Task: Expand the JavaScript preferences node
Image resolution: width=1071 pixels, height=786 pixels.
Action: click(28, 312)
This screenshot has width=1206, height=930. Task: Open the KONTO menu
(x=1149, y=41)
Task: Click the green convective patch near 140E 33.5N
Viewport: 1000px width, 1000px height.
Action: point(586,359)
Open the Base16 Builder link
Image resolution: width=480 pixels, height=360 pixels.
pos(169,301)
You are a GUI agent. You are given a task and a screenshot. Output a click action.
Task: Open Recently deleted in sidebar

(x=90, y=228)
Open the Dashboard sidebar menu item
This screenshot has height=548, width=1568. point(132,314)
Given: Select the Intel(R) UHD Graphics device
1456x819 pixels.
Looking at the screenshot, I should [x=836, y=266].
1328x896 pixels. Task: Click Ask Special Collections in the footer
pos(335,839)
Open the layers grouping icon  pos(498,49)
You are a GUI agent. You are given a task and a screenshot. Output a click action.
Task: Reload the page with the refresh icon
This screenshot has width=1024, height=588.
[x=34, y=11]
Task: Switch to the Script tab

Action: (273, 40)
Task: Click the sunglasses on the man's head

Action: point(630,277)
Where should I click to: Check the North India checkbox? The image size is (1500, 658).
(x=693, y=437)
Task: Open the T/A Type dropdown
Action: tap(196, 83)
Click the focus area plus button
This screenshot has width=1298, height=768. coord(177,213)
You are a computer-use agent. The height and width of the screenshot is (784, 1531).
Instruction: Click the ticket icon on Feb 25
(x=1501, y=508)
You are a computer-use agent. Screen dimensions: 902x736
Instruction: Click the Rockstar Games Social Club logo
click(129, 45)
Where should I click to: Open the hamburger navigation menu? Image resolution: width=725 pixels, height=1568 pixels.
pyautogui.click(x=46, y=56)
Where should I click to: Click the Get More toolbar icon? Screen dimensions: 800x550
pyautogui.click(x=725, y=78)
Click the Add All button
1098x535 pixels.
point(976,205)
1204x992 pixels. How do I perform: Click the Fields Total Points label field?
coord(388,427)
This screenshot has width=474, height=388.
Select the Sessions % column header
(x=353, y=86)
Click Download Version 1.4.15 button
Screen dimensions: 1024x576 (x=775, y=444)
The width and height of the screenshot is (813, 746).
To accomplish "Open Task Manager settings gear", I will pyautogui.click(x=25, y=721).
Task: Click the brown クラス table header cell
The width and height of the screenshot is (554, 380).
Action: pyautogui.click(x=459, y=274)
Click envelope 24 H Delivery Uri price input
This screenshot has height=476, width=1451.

────────────────────────────────────────

- Directions: Without altering a single word, copy the listing above.

- Reply:
Task: Expand the JavaScript preferences node
Image resolution: width=1071 pixels, height=786 pixels.
Action: click(28, 312)
This screenshot has width=1206, height=930. Task: Open the KONTO menu
(x=1149, y=41)
Task: Click the green convective patch near 140E 33.5N
Viewport: 1000px width, 1000px height.
Action: point(586,359)
Open the Base16 Builder link
Image resolution: width=480 pixels, height=360 pixels.
pos(169,301)
You are a GUI agent. You are given a task and a screenshot. Output a click action.
Task: Open Recently deleted in sidebar

(x=90, y=228)
Open the Dashboard sidebar menu item
This screenshot has height=548, width=1568. point(132,314)
Given: Select the Intel(R) UHD Graphics device
1456x819 pixels.
Looking at the screenshot, I should [x=836, y=266].
1328x896 pixels. Task: Click Ask Special Collections in the footer
pos(335,839)
Open the layers grouping icon  pos(498,49)
You are a GUI agent. You are given a task and a screenshot. Output a click action.
Task: Reload the page with the refresh icon
This screenshot has width=1024, height=588.
[x=34, y=11]
Task: Switch to the Script tab

Action: (273, 40)
Task: Click the sunglasses on the man's head

Action: point(630,277)
Where should I click to: Check the North India checkbox? The image size is (1500, 658).
(x=693, y=437)
Task: Open the T/A Type dropdown
Action: tap(196, 83)
Click the focus area plus button
This screenshot has width=1298, height=768. coord(177,213)
You are a computer-use agent. The height and width of the screenshot is (784, 1531).
Instruction: Click the ticket icon on Feb 25
(x=1501, y=508)
You are a computer-use agent. Screen dimensions: 902x736
Instruction: Click the Rockstar Games Social Club logo
click(129, 45)
Where should I click to: Open the hamburger navigation menu? Image resolution: width=725 pixels, height=1568 pixels.
pyautogui.click(x=46, y=56)
Where should I click to: Click the Get More toolbar icon? Screen dimensions: 800x550
pyautogui.click(x=725, y=78)
Click the Add All button
1098x535 pixels.
point(976,205)
1204x992 pixels. How do I perform: Click the Fields Total Points label field?
coord(388,427)
This screenshot has width=474, height=388.
Select the Sessions % column header
(x=353, y=86)
Click Download Version 1.4.15 button
Screen dimensions: 1024x576 (x=775, y=444)
The width and height of the screenshot is (813, 746).
To accomplish "Open Task Manager settings gear", I will pyautogui.click(x=25, y=721).
Task: Click the brown クラス table header cell
The width and height of the screenshot is (554, 380).
Action: pyautogui.click(x=459, y=274)
Click envelope 24 H Delivery Uri price input
This screenshot has height=476, width=1451.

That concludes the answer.